┌──

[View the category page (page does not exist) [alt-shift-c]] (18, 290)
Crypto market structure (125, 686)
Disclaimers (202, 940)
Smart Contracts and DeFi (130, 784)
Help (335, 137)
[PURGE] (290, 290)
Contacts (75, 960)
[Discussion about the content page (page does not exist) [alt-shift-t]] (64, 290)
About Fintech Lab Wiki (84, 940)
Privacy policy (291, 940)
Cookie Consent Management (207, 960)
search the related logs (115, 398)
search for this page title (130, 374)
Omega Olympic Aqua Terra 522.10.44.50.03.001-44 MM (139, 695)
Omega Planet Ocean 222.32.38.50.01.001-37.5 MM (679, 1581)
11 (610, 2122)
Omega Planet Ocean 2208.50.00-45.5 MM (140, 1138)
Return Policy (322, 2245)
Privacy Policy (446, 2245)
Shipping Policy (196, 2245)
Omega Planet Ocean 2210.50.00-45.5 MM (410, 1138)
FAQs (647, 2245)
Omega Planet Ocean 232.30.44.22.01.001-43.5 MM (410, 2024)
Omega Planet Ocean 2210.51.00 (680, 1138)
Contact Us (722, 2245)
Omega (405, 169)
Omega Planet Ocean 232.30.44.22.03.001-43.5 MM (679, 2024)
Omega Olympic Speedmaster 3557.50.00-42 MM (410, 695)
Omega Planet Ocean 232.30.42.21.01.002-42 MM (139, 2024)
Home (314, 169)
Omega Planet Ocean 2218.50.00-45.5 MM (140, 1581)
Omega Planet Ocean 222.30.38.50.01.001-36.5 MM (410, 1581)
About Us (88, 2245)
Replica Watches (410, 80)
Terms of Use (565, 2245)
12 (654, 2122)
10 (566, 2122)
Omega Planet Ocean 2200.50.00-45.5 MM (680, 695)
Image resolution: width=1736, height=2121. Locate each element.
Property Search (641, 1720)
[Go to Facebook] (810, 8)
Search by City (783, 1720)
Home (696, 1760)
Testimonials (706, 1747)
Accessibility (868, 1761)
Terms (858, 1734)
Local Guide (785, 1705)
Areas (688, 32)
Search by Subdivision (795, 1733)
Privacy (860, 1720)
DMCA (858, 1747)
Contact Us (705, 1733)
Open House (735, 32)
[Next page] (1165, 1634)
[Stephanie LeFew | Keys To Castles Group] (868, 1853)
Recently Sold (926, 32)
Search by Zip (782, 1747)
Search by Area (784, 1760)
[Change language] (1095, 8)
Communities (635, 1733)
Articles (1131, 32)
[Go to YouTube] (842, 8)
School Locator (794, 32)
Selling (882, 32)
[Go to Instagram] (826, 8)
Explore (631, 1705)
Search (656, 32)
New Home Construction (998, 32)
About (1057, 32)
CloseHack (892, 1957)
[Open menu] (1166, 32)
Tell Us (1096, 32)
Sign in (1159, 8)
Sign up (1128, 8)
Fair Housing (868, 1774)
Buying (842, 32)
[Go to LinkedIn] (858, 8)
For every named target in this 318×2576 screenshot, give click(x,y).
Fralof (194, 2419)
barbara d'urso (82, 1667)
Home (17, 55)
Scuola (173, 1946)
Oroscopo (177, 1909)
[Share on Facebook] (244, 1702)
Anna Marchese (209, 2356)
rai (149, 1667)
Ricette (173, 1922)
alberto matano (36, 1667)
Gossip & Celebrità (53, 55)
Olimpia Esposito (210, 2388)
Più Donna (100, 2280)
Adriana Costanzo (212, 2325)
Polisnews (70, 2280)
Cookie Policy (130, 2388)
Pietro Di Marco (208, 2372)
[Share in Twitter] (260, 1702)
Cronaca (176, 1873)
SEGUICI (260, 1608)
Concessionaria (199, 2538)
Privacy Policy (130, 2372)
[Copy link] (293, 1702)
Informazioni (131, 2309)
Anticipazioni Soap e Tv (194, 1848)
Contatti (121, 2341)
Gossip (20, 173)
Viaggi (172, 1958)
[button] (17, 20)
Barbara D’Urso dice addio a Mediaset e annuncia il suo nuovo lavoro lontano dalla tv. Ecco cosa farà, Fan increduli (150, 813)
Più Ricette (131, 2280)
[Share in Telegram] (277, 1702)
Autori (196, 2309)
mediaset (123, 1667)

└──

Take from the material every line that holds "exist".

[View the category page (page does not exist) [alt-shift-c]] (18, 290)
[Discussion about the content page (page does not exist) [alt-shift-t]] (64, 290)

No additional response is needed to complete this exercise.